[[ PROVIDED RECORDS open ]]

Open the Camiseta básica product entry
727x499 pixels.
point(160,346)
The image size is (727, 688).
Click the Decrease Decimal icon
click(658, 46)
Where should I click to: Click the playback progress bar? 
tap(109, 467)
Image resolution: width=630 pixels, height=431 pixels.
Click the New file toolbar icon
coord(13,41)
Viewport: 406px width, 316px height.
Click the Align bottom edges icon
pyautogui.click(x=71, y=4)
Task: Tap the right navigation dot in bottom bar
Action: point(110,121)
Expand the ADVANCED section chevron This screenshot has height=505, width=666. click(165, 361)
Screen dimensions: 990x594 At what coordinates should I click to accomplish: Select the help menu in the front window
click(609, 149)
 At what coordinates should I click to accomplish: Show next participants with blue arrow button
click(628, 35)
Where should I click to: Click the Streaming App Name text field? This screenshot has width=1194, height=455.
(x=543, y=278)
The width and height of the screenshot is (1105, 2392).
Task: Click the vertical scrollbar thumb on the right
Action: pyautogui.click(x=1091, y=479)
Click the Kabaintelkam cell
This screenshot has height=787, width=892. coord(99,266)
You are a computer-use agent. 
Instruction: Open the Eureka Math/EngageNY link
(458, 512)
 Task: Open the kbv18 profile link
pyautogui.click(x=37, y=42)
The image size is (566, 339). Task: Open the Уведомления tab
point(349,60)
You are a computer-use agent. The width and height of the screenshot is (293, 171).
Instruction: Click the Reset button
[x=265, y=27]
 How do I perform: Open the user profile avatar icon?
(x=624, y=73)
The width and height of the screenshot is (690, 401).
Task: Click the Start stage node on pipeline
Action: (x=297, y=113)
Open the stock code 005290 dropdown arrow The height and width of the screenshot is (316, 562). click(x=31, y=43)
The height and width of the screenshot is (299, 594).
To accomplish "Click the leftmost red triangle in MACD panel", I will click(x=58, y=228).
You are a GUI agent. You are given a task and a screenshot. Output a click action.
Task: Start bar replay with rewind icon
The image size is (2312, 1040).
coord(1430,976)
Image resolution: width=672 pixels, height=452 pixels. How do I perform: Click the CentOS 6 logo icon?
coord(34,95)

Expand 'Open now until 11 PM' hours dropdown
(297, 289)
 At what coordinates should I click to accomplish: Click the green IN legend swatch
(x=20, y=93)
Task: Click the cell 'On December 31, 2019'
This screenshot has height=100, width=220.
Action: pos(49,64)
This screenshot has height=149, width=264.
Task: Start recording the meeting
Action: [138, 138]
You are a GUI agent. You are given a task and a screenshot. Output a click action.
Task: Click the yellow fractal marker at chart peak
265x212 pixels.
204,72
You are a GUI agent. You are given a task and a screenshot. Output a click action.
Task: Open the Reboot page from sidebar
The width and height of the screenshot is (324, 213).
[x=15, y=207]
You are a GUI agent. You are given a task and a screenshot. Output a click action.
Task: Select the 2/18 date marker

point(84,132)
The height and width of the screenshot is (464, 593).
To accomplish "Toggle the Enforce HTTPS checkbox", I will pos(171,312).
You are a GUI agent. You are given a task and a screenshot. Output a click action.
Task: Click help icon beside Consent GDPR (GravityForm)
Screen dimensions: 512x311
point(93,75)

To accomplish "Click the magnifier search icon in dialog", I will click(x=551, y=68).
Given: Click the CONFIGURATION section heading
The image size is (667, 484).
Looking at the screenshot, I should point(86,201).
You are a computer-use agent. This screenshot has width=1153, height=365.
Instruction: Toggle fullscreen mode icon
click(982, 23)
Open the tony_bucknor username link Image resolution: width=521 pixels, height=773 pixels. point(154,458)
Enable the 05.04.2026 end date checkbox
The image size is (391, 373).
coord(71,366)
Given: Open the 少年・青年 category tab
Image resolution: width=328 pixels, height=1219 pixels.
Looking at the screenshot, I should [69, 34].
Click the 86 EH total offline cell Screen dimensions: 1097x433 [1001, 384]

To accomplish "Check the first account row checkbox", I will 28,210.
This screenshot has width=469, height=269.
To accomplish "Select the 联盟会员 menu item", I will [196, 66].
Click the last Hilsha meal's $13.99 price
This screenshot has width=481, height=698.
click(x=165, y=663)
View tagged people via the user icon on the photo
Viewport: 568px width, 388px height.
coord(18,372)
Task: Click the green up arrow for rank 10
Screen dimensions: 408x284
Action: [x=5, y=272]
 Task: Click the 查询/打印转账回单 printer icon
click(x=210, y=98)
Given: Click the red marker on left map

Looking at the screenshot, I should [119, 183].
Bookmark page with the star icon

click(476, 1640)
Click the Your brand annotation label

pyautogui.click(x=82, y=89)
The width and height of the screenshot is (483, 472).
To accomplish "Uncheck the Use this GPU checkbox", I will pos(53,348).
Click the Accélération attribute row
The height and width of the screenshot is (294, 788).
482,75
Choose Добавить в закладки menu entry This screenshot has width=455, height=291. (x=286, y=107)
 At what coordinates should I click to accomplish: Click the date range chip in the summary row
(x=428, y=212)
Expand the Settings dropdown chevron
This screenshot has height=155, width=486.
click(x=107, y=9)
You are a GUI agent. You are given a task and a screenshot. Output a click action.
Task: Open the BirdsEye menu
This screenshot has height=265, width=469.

[[ PROVIDED RECORDS closed ]]

ASSIGNMENT – The response must consist solely of the lines from the one with "Given: Click the red marker on left map" through the end of the listing above, copied exactly; please include the first and the last.

TASK ANSWER –
Given: Click the red marker on left map

Looking at the screenshot, I should [119, 183].
Bookmark page with the star icon

click(476, 1640)
Click the Your brand annotation label

pyautogui.click(x=82, y=89)
The width and height of the screenshot is (483, 472).
To accomplish "Uncheck the Use this GPU checkbox", I will pos(53,348).
Click the Accélération attribute row
The height and width of the screenshot is (294, 788).
482,75
Choose Добавить в закладки menu entry This screenshot has width=455, height=291. (x=286, y=107)
 At what coordinates should I click to accomplish: Click the date range chip in the summary row
(x=428, y=212)
Expand the Settings dropdown chevron
This screenshot has height=155, width=486.
click(x=107, y=9)
You are a GUI agent. You are given a task and a screenshot. Output a click action.
Task: Open the BirdsEye menu
This screenshot has height=265, width=469.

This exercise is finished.